In the StringRef case, you'd need to emplace a default-constructed StringRef (which has the semantics of not pointing anywhere and having length 0) into the Optional.

Sockke updated this revision to Diff 362663.Jul 29 2021, 12:59 AM

You made it very clear, thanks a lot! @whisperity

Thank you for your reply! I generally understand what you mean, but there are three cases, namely, no diagnosis, providing diagnosis, and providing diagnosis & FixIt. Only by judging whether "diagnosis" is null may fail to achieve the goal. I have revised it a little bit, do you think that's alright? @aaron.ballman

By how the code looks, you made the exact changes I was hoping to see. Thank you!

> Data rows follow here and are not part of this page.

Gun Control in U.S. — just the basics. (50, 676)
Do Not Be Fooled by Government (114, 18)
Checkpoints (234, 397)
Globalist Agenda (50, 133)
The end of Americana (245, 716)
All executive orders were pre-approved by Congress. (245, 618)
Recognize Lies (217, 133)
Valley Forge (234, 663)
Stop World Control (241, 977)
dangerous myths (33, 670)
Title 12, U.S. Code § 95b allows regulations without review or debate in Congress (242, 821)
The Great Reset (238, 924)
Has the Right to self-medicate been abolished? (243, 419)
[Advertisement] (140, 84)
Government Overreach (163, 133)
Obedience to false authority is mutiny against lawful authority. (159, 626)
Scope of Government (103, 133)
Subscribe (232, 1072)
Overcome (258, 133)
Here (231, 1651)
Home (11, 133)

whisperity accepted this revision.Jul 29 2021, 5:40 AM
Sockke marked 2 inline comments as done.Jul 30 2021, 7:36 AM

Thank you for your reply! I generally understand what you mean, but there are three cases, namely, no diagnosis, providing diagnosis, and providing diagnosis & FixIt. Only by judging whether "diagnosis" is null may fail to achieve the goal. I have revised it a little bit, do you think that's alright? @aaron.ballman

By how the code looks, you made the exact changes I was hoping to see. Thank you!

Cheers! Can it be merged? @aaron.ballman

clang-tools-extra/docs/ReleaseNotes.rst
85

Before that, isIntegerType() would not treat scoped enum as an integer, so scoped enum was ignored. But isEnumeralType() will not.

whisperity added a comment.EditedJul 30 2021, 7:39 AM

Cheers! Can it be merged? @aaron.ballman

Yes, but I think the patch needs to be rebased first as the pre-merge checks CI system said "patch application failed". Do you have commit access? If not, could you please specify the username and e-mail (the values of Git config variable user.name and user.email) you would like to have associated with the commit?

Cheers! Can it be merged? @aaron.ballman

Yes, but I think the patch needs to be rebased first as the pre-merge checks CI system said "patch application failed". Do you have commit access? If not, could you please specify the username and e-mail (the values of Git config variable user.name and user.email) you would like to have associated with the commit?

Thanks a lot!

Name: liuke
Email: liuke.gehry@bytedance.com

This revision was landed with ongoing or failed builds.Jul 30 2021, 9:25 AM
This revision was automatically updated to reflect the committed changes.

@Sockke Sorry to circle back here, but it seems to me that Clang now has a flag -Wuninitialized. Could you check how it behaves, compared to this check? If there are overlaps, what should we do, @aaron.ballman? Should parts of the check be deprecated?